Purpose: Wraps the real ScanScratch and provides trait compliance.

Fields:

scratch: Stores pattern match state, findings lists, etc. from the real engine
findings_buf: A pre-allocated buffer used to extract findings from the real scratch
- Reused across chunk drains to minimize allocations
- Sized to max_findings_per_chunk at creation
norm_hash_buf: A pre-allocated buffer for extracting NormHash values aligned with findings_buf
- Sized identically to findings_buf at creation
- Drained in lockstep with findings to construct FindingWithHash carriers

Methods:

new(scratch, max_findings): Wraps a real scratch with findings and hash buffers
inner_mut(): Provides mutable access for the engine's scan_chunk_into()

`RealScanScratch` (from `crate::engine`)

Not defined here, but conceptually:

Holds internal Vectorscan pattern state
Accumulates findings during scanning
Provides reset/validation helpers (reset_for_scan_after_prefilter(), ensure_capacity()), plus finding APIs (drop_prefix_findings(), drain_findings())
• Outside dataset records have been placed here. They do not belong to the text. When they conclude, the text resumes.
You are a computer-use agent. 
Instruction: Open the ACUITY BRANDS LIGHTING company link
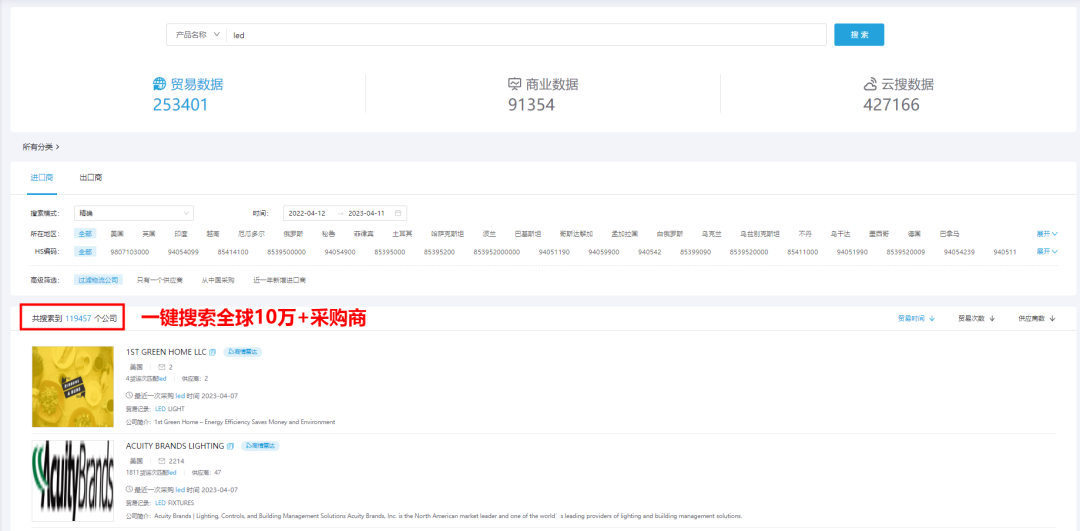pyautogui.click(x=175, y=446)
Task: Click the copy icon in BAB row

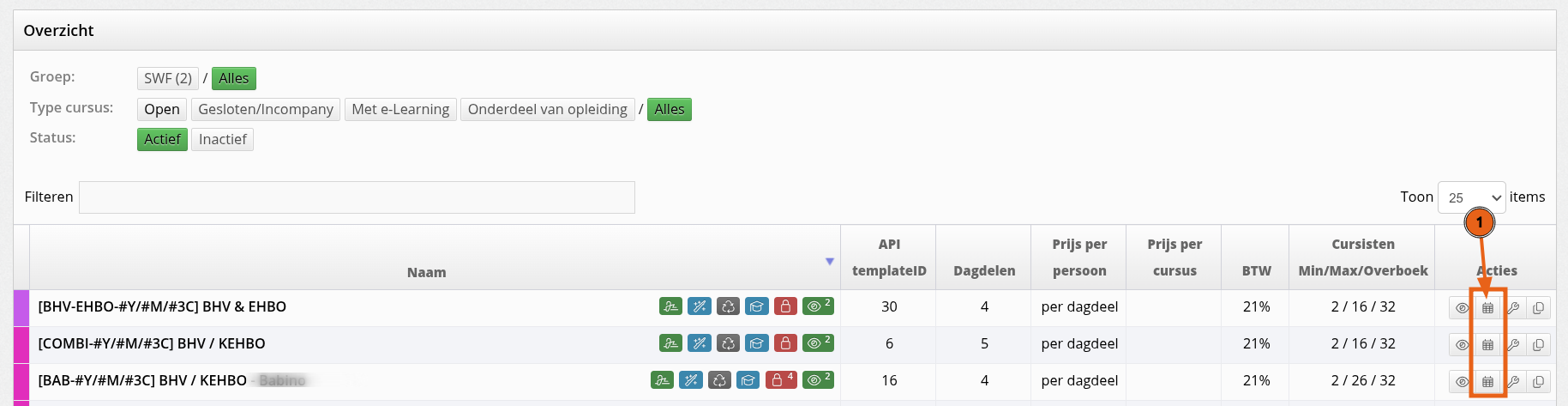Action: tap(1538, 381)
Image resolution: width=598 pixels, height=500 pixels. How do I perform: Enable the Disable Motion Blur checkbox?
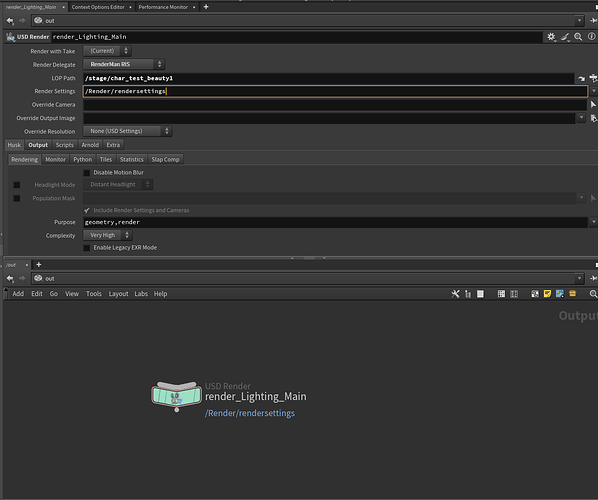click(x=87, y=173)
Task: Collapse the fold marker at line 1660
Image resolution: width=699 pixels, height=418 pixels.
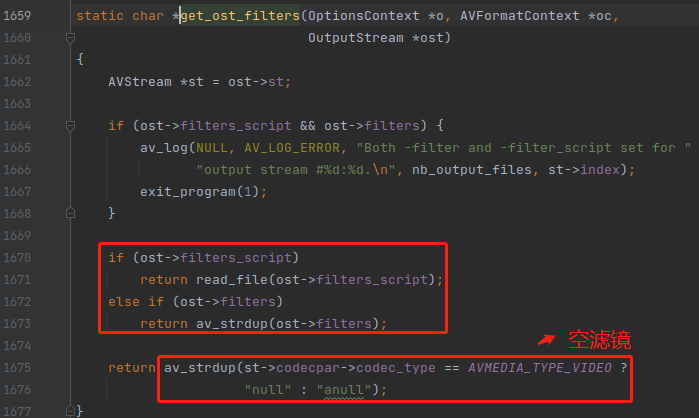Action: 69,38
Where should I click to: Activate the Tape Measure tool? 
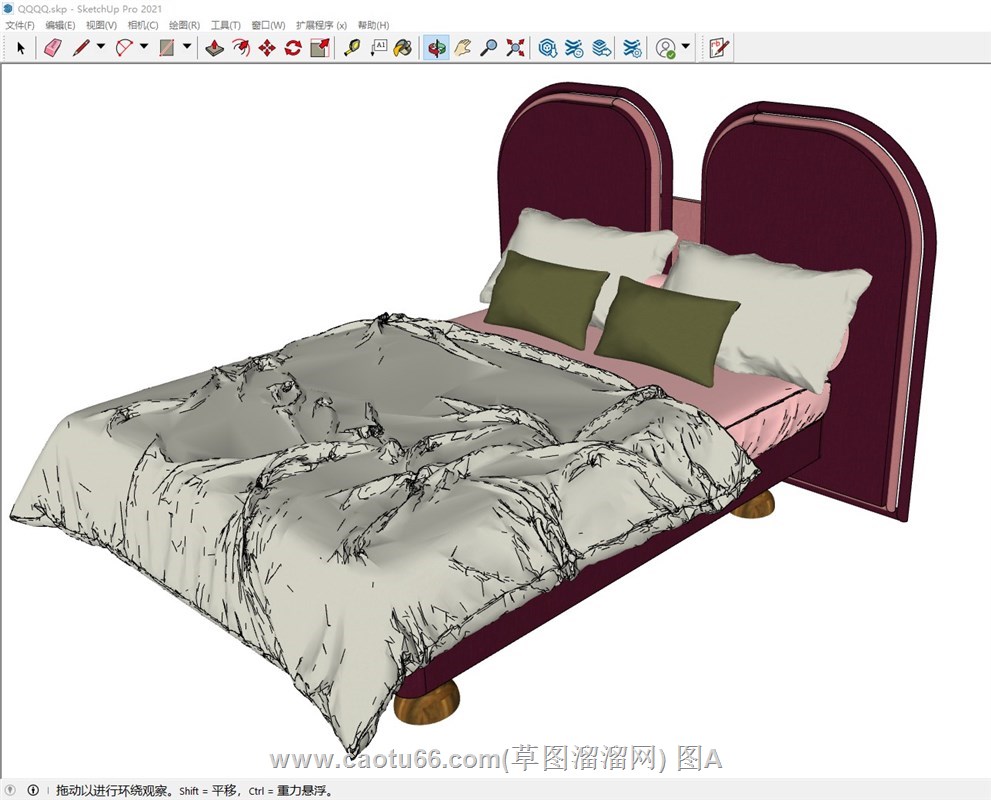[x=352, y=47]
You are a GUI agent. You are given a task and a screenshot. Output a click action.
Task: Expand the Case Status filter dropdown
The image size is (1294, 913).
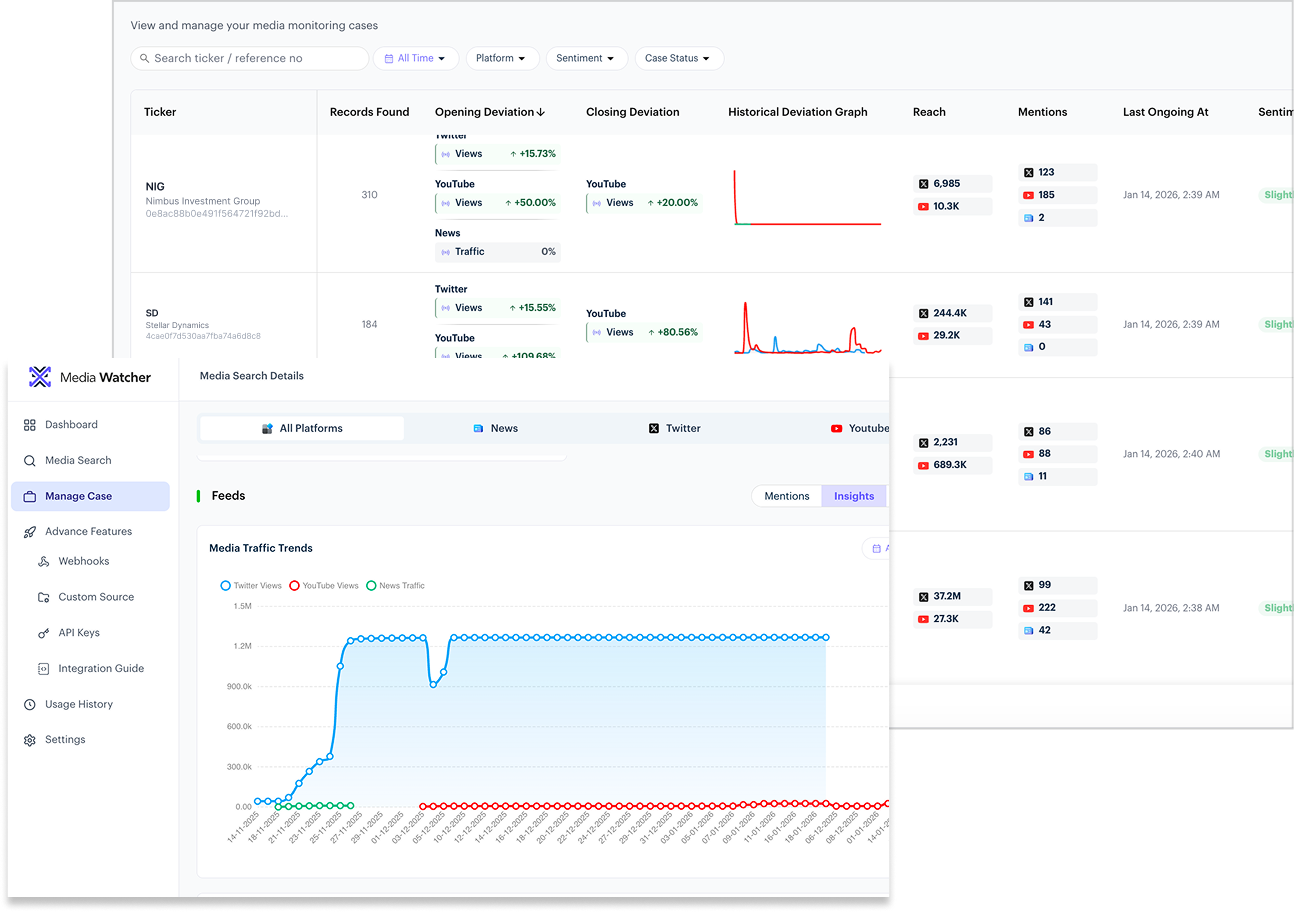pos(678,59)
`ApiFindingRec` (from `crate::api`)

The real engine's finding type:

pub struct FindingRec {
    pub rule_id: u32,
    pub root_hint_start: u64,
    pub root_hint_end: u64,
    pub span_start: u32,      // Note: u32, not u64
    pub span_end: u32,
    pub file_id: FileId,
    pub step_id: StepId,
    pub confidence_score: i8,
}

Maps directly to the FindingRecord trait methods.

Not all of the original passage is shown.